Image by Author — Flow Chart Diagram of the Above-mentioned Framework

Summary and Caveat: Don’t Peek at P-values

Everyone wants impacts. Product managers don’t want the feature they designed from scratch to be strangled in the cradle because of the insignificant result. Data scientists also don’t want to forego a potential piece that they could write in their performance review.

However, one should always remember that data scientists are titled ‘scientists’ because they are supposed to employ scientific ways to analyze the product, whereas peeking at p-values and manipulating the data to fake a story is certainly not one of them.

A recommended way to approach the insignificant test result is to exhaustively explore its reasons while cautiously preventing ourselves from inadvertently making false-discovery mistakes to manipulate a statistically significant conclusion.

Reference

Kohavi, R., Tang, D., & Xu, Y. (2020).

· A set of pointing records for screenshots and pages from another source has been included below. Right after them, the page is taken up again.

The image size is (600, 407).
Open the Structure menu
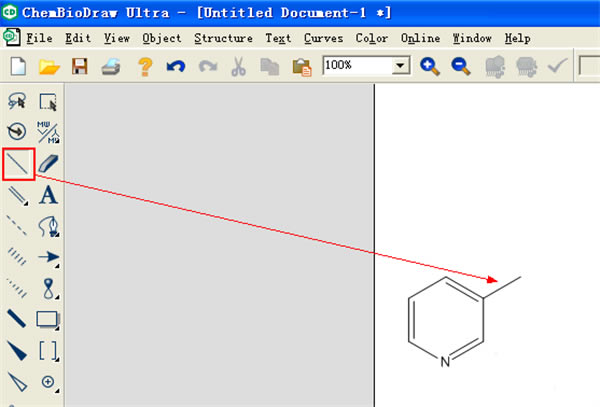223,38
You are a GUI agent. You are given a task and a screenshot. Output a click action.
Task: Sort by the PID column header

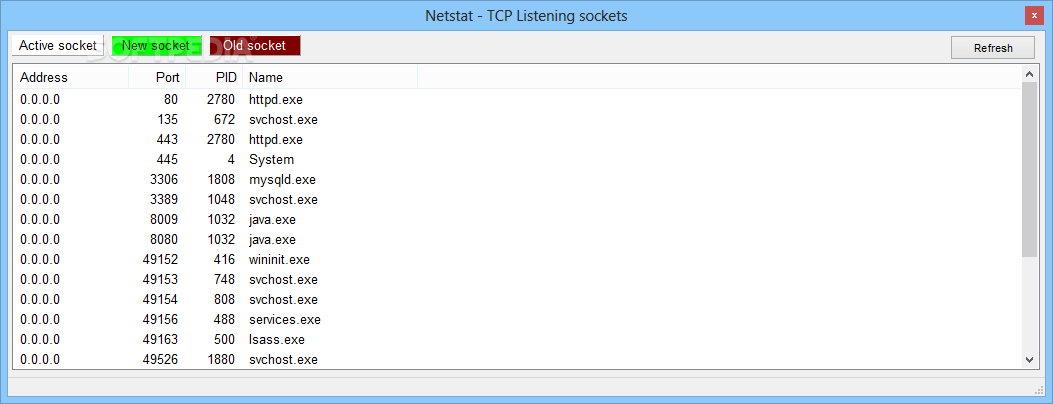[214, 77]
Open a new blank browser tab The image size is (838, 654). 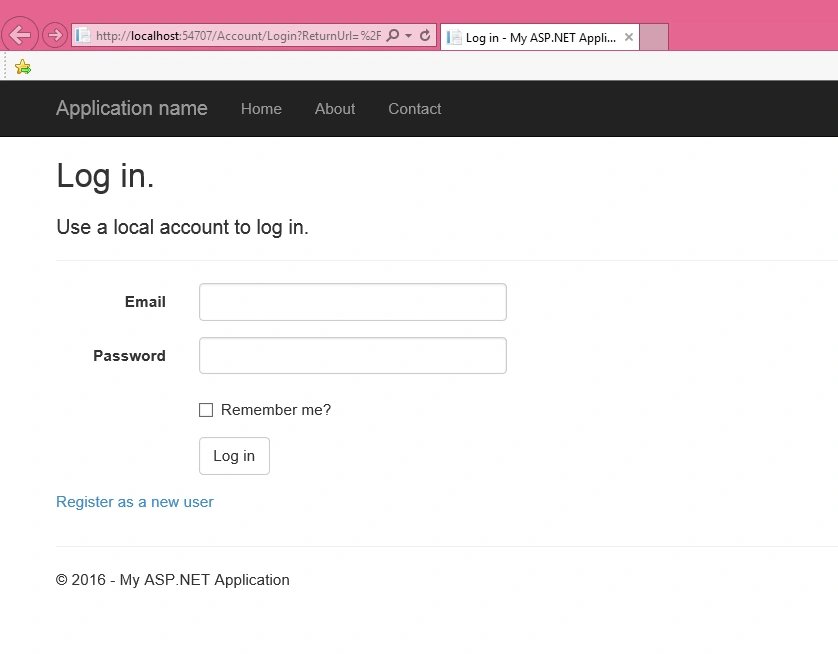(x=654, y=37)
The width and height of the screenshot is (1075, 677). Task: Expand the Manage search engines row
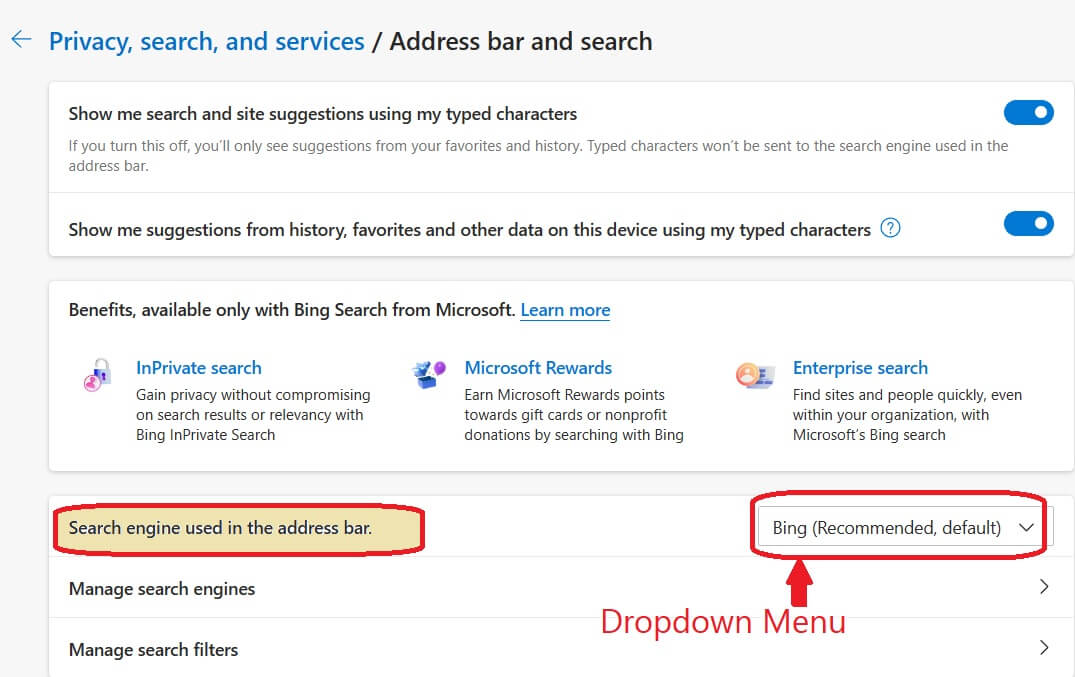coord(161,589)
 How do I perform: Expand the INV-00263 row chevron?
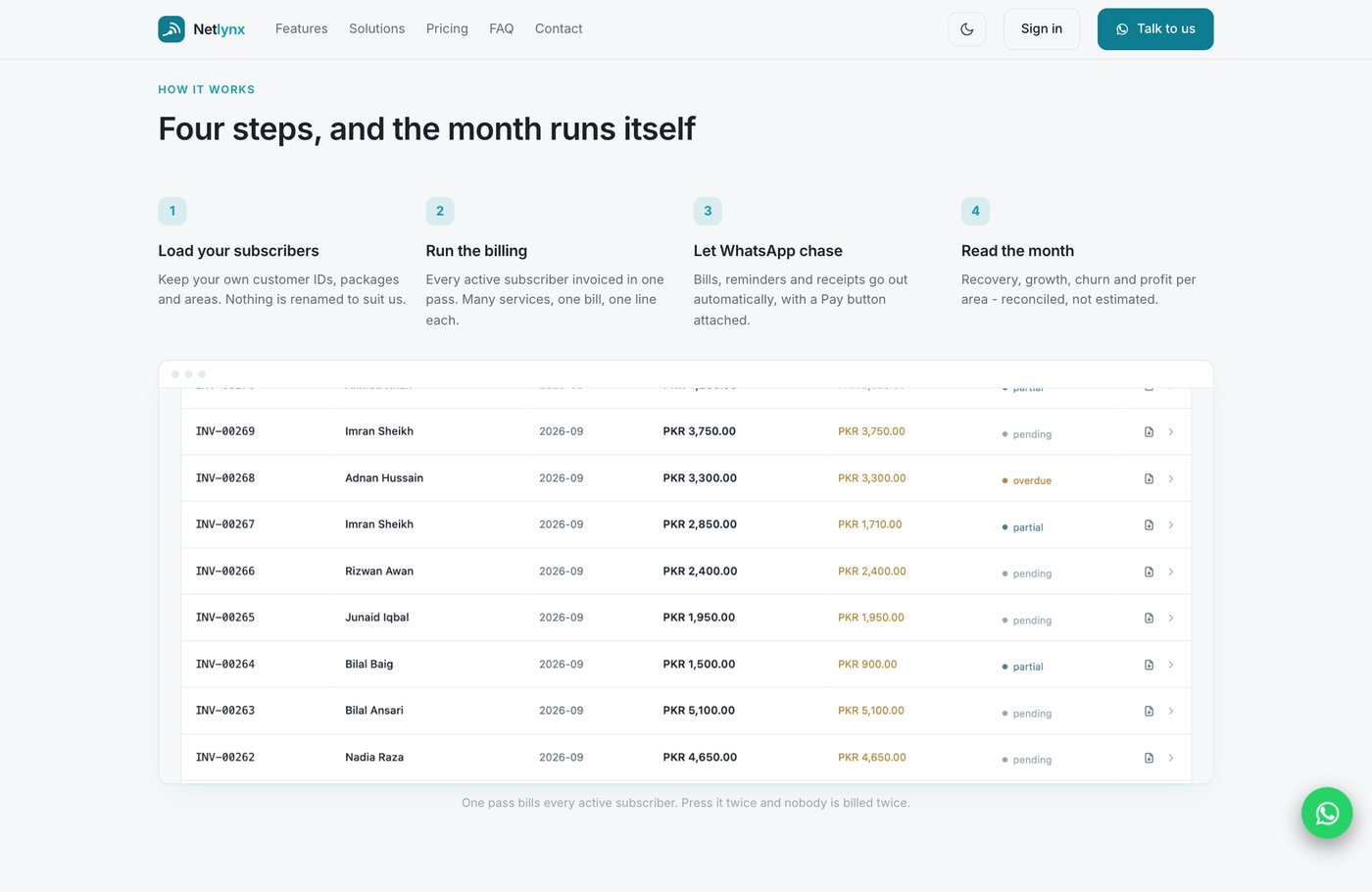click(1171, 712)
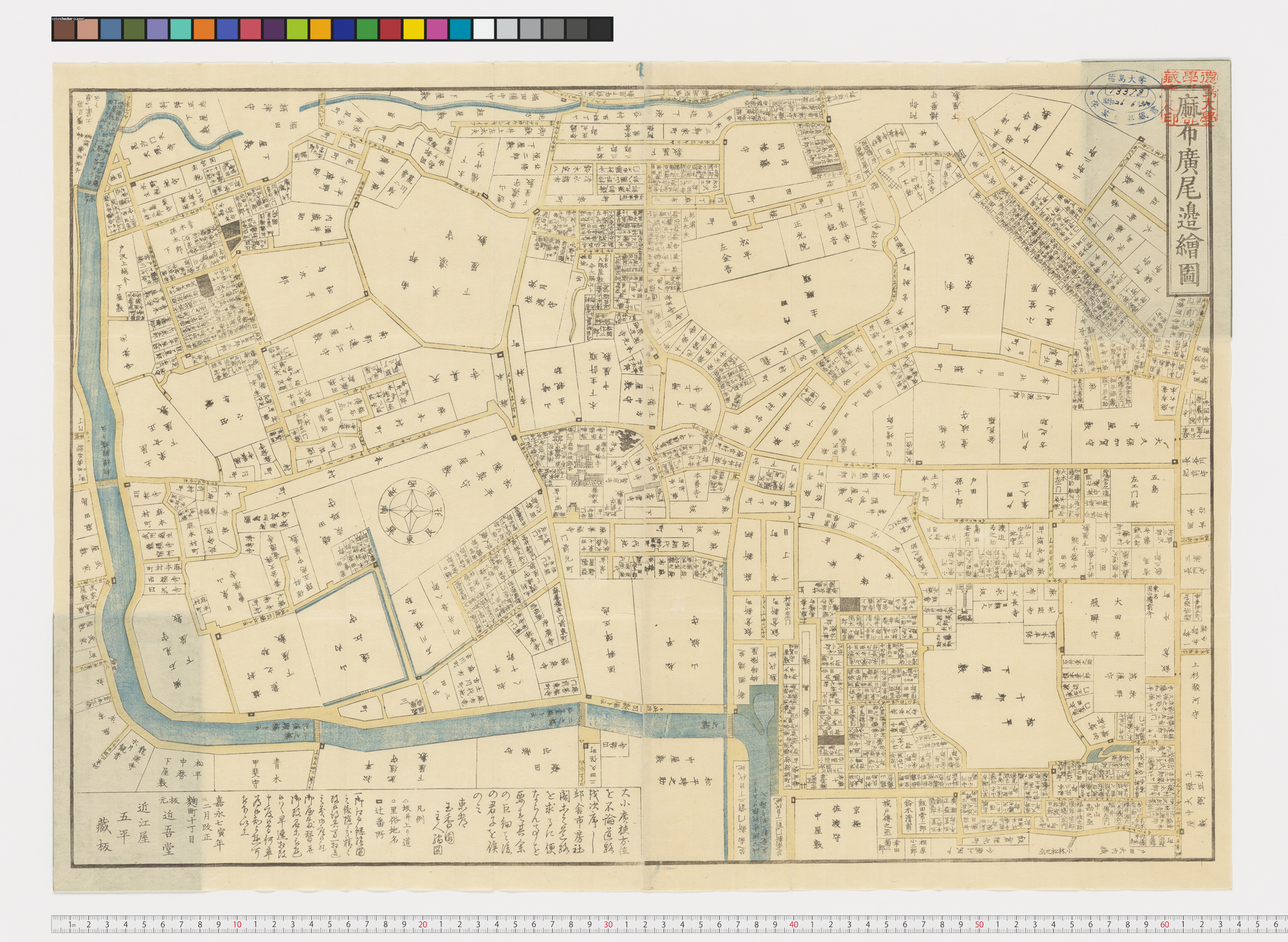The width and height of the screenshot is (1288, 942).
Task: Pick the orange swatch on the color checker
Action: 204,30
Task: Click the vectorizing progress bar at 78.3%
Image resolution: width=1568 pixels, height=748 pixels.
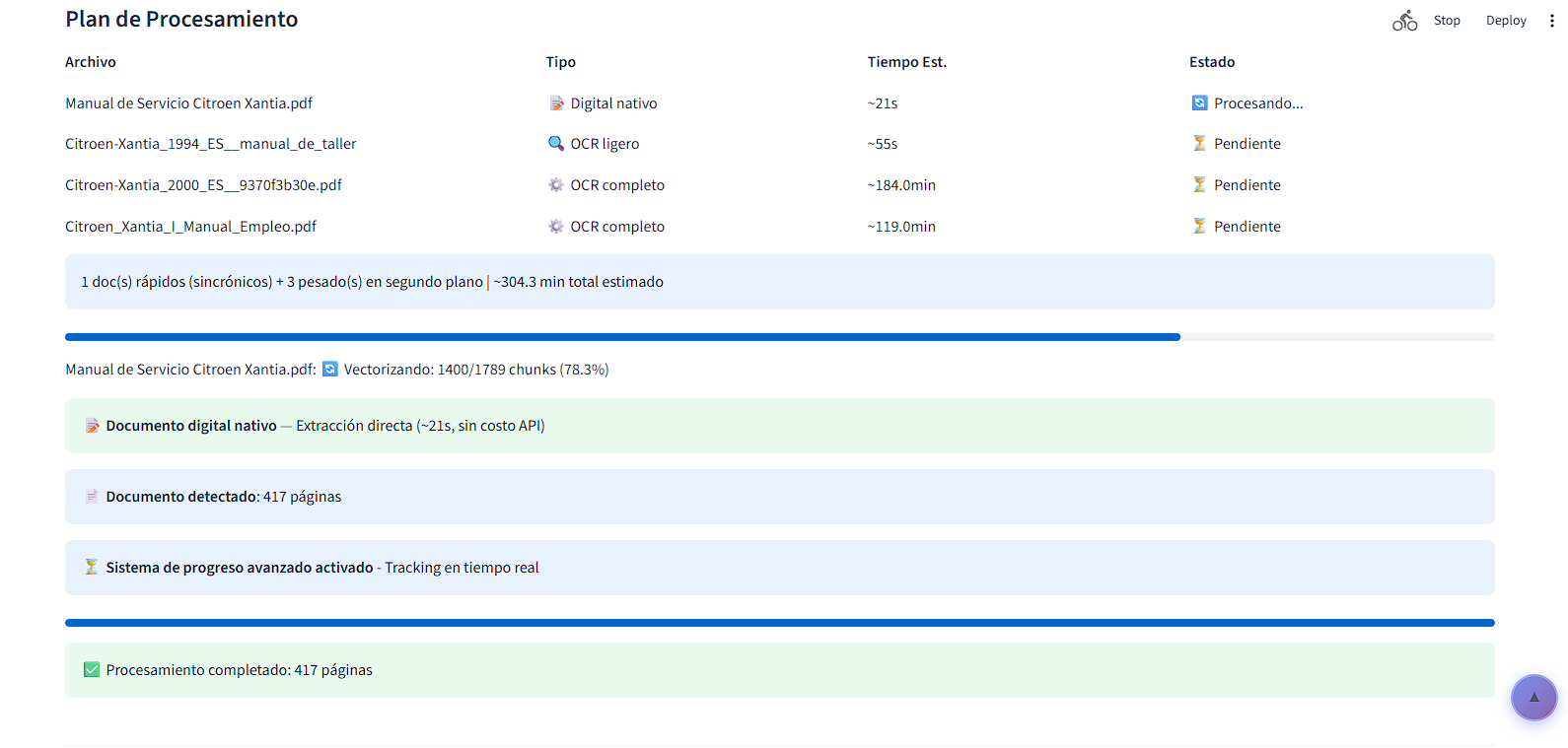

Trustworthy Online Controlled Experiments: A Practical Guide to A/B Testing. In Trustworthy Online Controlled Experiments: A Practical Guide to A/B Testing (p. I). Cambridge: Cambridge University Press.

Gerber, Alan S., and Donald P. Green. 2012. Field Experiments: Design,
Analysis, and Interpretation. W. W. Norton & Company.
https://www.amazon.com/Field-Experiments-Design-AnalysisInterpretation/dp/0393979954.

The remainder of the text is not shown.